I can’t lead them here! “Perrie, stay on the ship,” Captain Cruz ordered in a whisper. “I don’t know what’s down here, but it’s too dangerous for the rest of you.”
“But Captain, the distress signal -”
“Forget the signal! And forget me! Save yourselves, get the ship out of here and report back to Home Station.” She turned her head away from the tentacle as it came closer to her face, investigating the noises.
“Captain, your suit shows contact with a very large heat signature that doesn’t belong to your physical body. You’re in danger.”
“You think?” she hissed. “Leave me behind. Report. Back. To Home Station. Now.”
“We can’t do that, Captain. Not without you.”
“You are currently disobeying a direct order. I could have your asses for insubordination.” Imelda tried to keep her voice steady as the tentacle wrapped around her helmet. “Officer DeVille, I’m telling you as your Captain and begging you as your friend, go back to base.”
Perrie’s answer was suddenly distant and staticky as the tentacle pulled Imelda’s helmet off her head. “Captain? Captain, we are not leaving you there to die.”
“You have to!” Imelda suddenly shouted, her mind reeling with the possibilities of her crew’s fates. “Perrie, please, just leave me here!”
“We’re coming to get you, Captain, just hold on and we’ll be there -”
The last few words were cut off as the strange thing curled around the helmet and crushed it, breaking the communicator and startling Imelda with how strong it was. What does that mean for me and my crew?

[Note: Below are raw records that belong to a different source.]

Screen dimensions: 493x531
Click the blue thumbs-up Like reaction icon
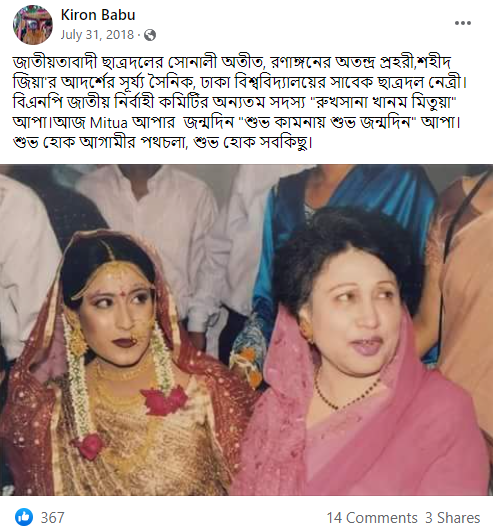click(x=24, y=517)
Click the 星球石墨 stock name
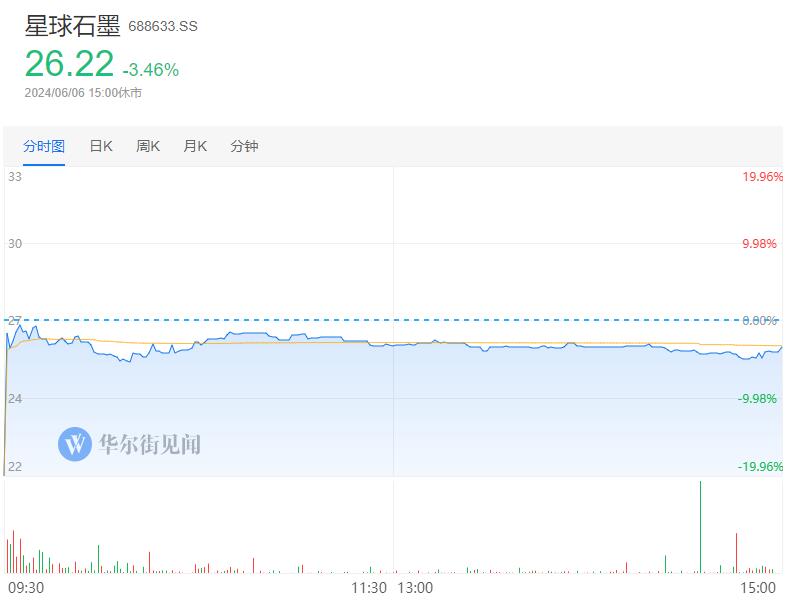The width and height of the screenshot is (787, 605). point(72,26)
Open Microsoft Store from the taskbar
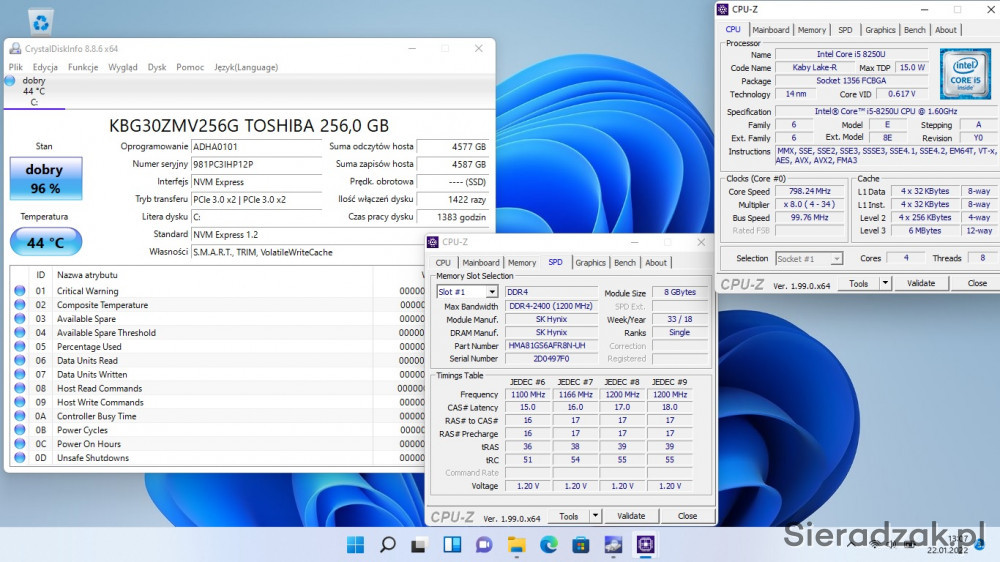1000x562 pixels. (580, 545)
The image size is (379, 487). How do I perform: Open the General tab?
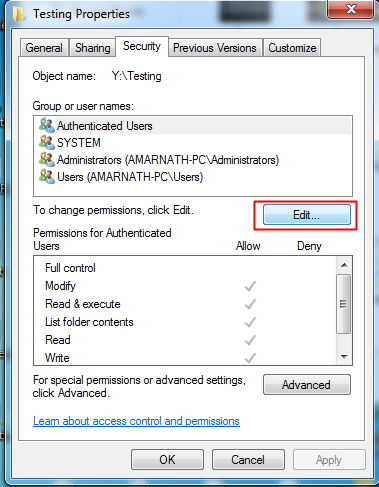[x=44, y=48]
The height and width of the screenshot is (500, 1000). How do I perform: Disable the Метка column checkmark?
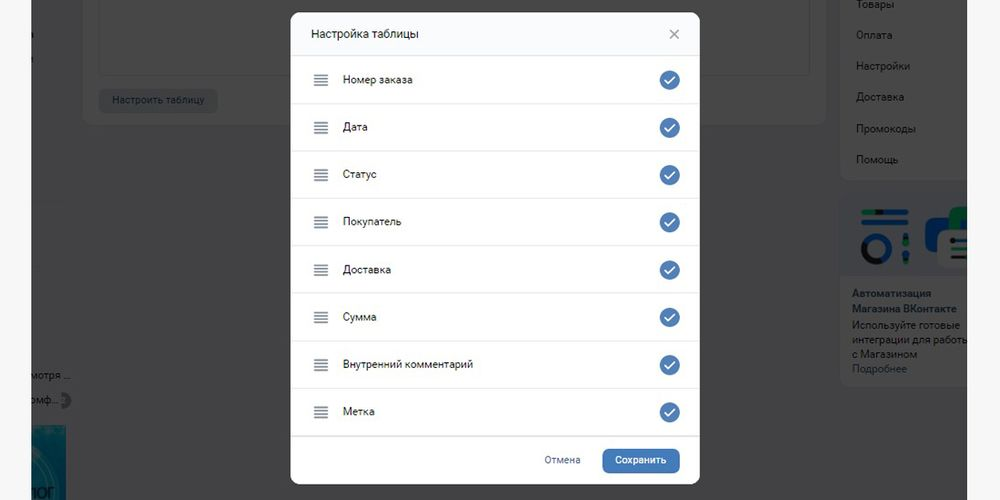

Dropping the crippled helmet, the tentacle reared towards her again, and she found it in herself to glare at it. “I don’t know if you can understand me, but know this,” she growled. “I am Captain Imelda Cruz of the Stormchaser twelve, and I will not let you hurt my crew, nor will I let you hurt me. I will not suffer as the women have before me.” Her voice shook with fear, but she pressed on. “If you value your life, you will free me, and allow me to bring these women home in peace. Make your choice, or so help me, I will make sure the last moments of your life are spent in agony – mph!”